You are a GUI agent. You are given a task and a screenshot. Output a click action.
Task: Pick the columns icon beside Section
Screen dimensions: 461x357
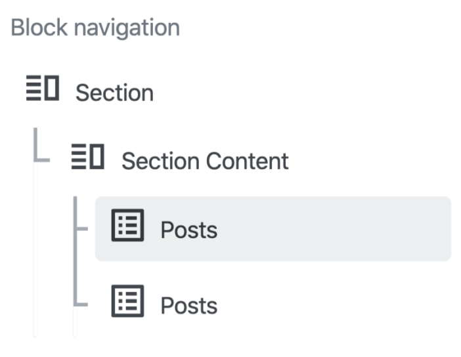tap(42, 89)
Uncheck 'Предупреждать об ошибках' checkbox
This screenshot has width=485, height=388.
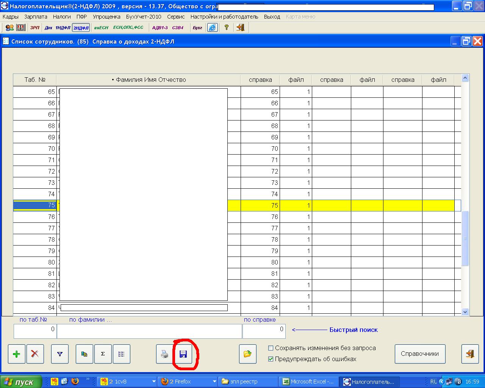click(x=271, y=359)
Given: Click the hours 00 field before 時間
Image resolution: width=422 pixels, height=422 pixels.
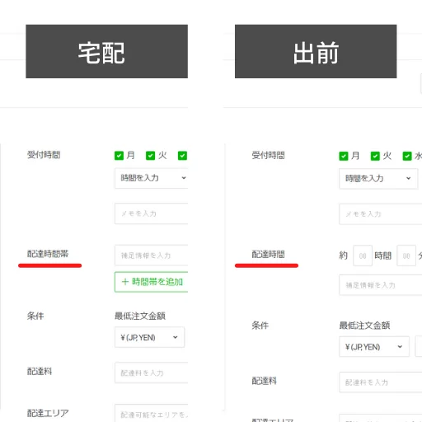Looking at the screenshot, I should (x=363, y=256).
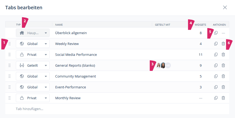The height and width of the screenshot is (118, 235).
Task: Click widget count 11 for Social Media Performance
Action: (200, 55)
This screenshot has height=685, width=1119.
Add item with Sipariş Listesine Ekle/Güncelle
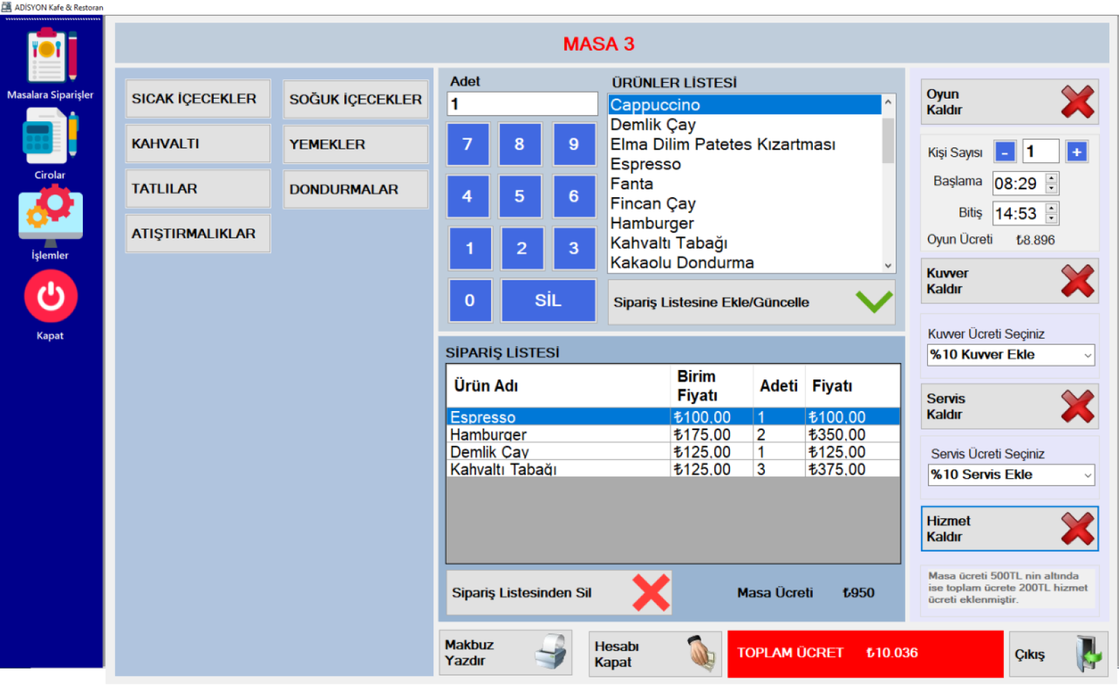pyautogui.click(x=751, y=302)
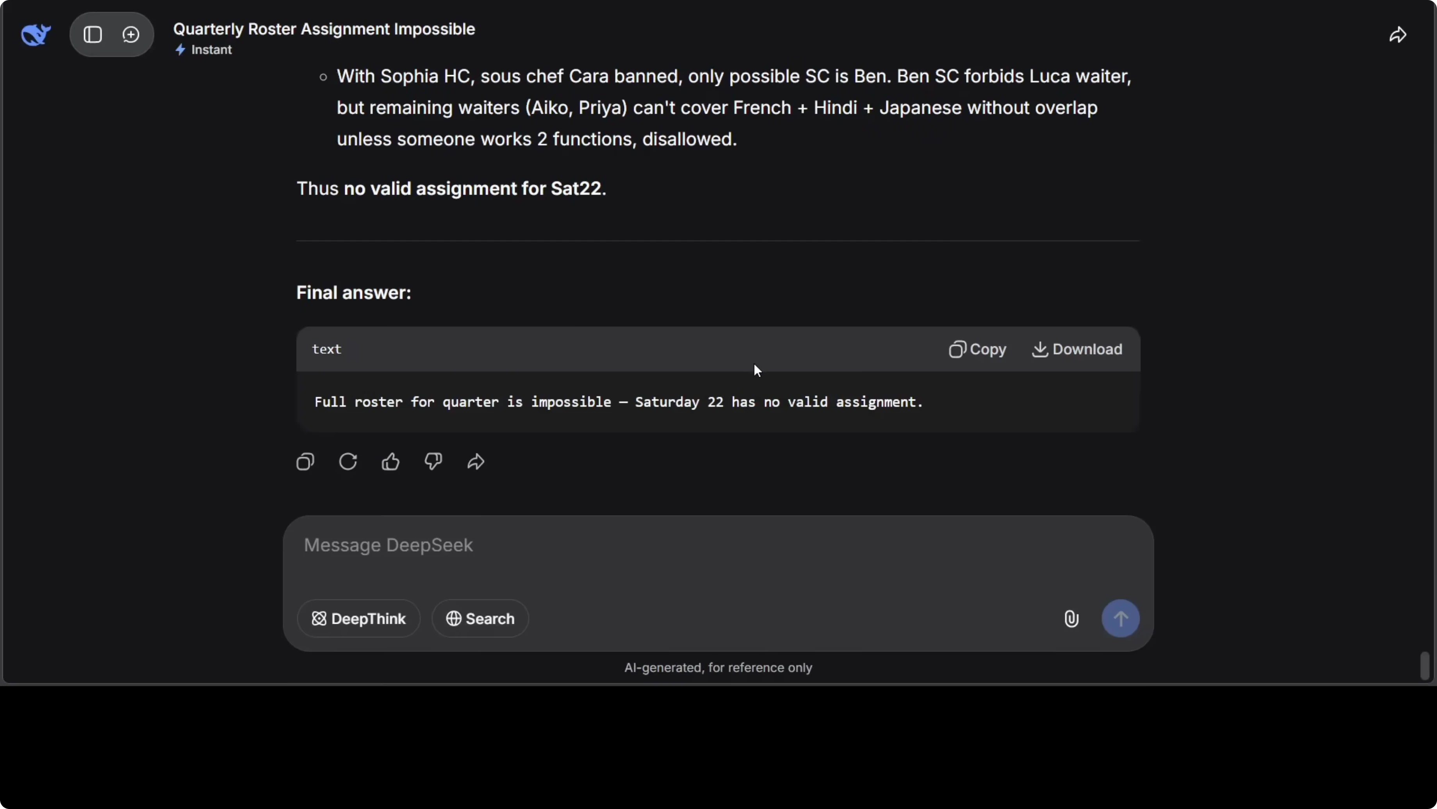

:::

Once the line containing "Task: Pick the columns icon beside Section" is found, transcribe it and every line after it to the end of the records, exactly and with no pictures.

Task: Pick the columns icon beside Section
Screen dimensions: 461x357
tap(42, 89)
Uncheck 'Предупреждать об ошибках' checkbox
This screenshot has width=485, height=388.
click(x=271, y=359)
Given: Click the hours 00 field before 時間
Image resolution: width=422 pixels, height=422 pixels.
Looking at the screenshot, I should (x=363, y=256).
The height and width of the screenshot is (118, 235).
Task: Click widget count 11 for Social Media Performance
Action: (200, 55)
This screenshot has height=685, width=1119.
Add item with Sipariş Listesine Ekle/Güncelle
pyautogui.click(x=751, y=302)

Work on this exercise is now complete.